Sprout Social is a product leader priced like a distressed legacy vendor—an asymmetric turnaround bet on enterprise execution, Tagger cross-sell, and AI-as-an-enabler, not a cannibal.
Overview
Sprout Social (SPT) enters 2026 as a heavily repriced SaaS “fallen angel” where product strength and market valuation are sharply disconnected. The company, once emblematic of product-led growth among SMBs, has spent ~3 years executing a costly, operationally difficult pivot to Enterprise to escape SMB churn and improve retention and ARPU. That transition, combined with macro “efficiency era” pressure, has driven a steep revenue growth slowdown to the low teens (FY2025 ~13% to ~$455M), executive turnover (founder Justyn Howard moving to Executive Chairman; CRO departure in Aug 2025), and investor skepticism toward seat-based pricing in an AI-driven environment.

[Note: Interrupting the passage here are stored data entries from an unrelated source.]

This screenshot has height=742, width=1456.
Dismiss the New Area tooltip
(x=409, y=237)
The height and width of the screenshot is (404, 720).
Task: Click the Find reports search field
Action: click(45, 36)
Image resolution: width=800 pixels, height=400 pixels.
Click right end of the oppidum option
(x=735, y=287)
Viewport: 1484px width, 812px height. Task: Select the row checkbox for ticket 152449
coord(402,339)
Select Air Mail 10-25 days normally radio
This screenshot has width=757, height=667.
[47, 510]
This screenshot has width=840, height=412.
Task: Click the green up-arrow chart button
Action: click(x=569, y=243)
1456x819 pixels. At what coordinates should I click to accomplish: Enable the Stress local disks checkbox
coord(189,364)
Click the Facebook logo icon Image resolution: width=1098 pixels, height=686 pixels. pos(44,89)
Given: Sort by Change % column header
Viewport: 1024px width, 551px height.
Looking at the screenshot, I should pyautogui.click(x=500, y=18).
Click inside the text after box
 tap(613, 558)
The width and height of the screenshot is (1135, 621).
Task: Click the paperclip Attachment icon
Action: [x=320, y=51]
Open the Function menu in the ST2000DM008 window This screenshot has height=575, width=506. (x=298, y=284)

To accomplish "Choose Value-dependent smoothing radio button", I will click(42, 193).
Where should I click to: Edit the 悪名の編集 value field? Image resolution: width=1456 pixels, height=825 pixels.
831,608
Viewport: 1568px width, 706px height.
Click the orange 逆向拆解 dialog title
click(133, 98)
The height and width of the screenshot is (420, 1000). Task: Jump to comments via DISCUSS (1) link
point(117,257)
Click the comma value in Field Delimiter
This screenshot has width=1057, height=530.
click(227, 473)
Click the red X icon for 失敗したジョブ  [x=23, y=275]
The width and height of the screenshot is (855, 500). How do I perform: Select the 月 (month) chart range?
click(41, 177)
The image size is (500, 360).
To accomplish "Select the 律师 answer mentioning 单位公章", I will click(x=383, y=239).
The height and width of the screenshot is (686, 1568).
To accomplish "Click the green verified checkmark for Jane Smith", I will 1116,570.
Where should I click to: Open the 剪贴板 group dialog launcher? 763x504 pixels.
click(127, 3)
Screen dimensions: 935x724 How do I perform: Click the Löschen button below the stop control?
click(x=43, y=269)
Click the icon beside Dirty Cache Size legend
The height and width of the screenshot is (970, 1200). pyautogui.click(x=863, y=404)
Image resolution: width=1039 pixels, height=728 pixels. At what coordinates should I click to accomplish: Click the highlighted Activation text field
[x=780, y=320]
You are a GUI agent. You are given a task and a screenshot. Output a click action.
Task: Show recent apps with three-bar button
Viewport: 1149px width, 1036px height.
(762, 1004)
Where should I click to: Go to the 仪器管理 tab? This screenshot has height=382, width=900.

Despite ~77% gross margins, improving Non-GAAP profitability, and positive FCF, the stock trades around ~$10.45 (~$613M market cap) at ~1.3–1.4x LTM revenue—valuation levels typically reserved for distressed or declining software. The bull case is an asymmetric re-rating if CEO Ryan Barretto stabilizes the sales organization, proves Tagger cross-sell, and demonstrates that AI increases platform value (especially listening/care) rather than cannibalizing seats. The bear case is ongoing deceleration into single digits, turning SPT into a value trap or take-private candidate.